6/30/2009

Flying over Greenland

On the plane from Heathrow to San Francisco, Nils and I sat across the aisle from an Icelandic glacial geologist on his way to vacation to Hawaii. When we flew over the east coast of Greenland I had to wake Nils up and make him look out the window! So amazing.

Medial moraines where two glaciers flow together:


A beautiful long fjord:

Tidewater glaciers calving

Field of bergs:

6/29/2009

Winners

The Art of Subduction took 3rd place at the annual Geological Society of South Africa Western Cape Branch Quiz night.




Nice job team.

6/24/2009

Fun with Folds

BrianR at Clastic Detritus posted a great photo of some disharmonic folds in bedded strata. Here are some more!
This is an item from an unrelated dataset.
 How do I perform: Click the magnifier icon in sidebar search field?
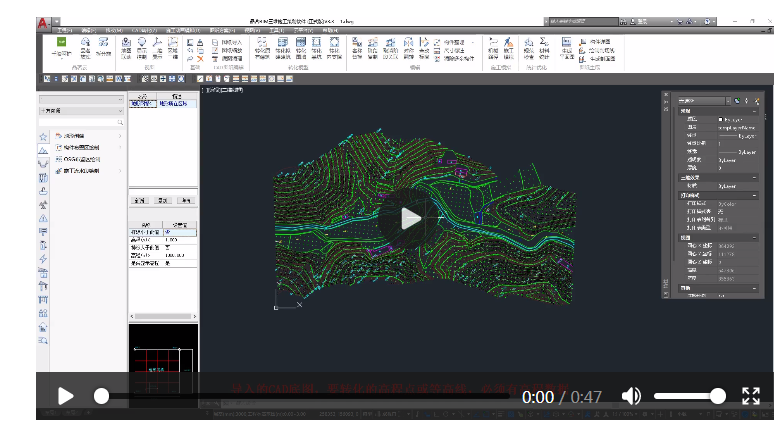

I particularly like the chocolate-tablet layers visible on the top of this outcrop.

6/11/2009

Rock of the Week #10

1. What are the sedimentary structures in this rock?
2. What can they tell you about the depositional environment?
3. Why is this rock reddish in colour?




Solution to Rock of the Week #9:

This is a SKARN – that is, a contact metamorphic rock produced when magma intruded low-grade country rock. This sample comes from the Birch Creek Pluton in the White-Inyo Mountains of California. The older rock here was a Cambrian (530Ma) carbonate and shale marine platform sequence. The intrusion of granitic plutons (80Ma) transferred heat and Si-rich fluids into the sedimentary rocks, causing metasomatism and metamorphism. This was a moderate-sized pluton and the zone of contact metamorphism around it is about 600m thick. This sample was taken ~200m from the pluton where temperature reached about 500°C. It contains garnet, dolomite, calcite, fluorite, epidote, and quartz and is classified as a Ca-Fe-Si skarn.


1. (1 pt) 2 minerals?
: 1 point if 2 of the above listed minerals are given.

2. (1 pt) Rock name?
: 1 point for skarn (only).

3. (2 pt) How did it form?
: 1 point for contact metamorphism or metasomatism.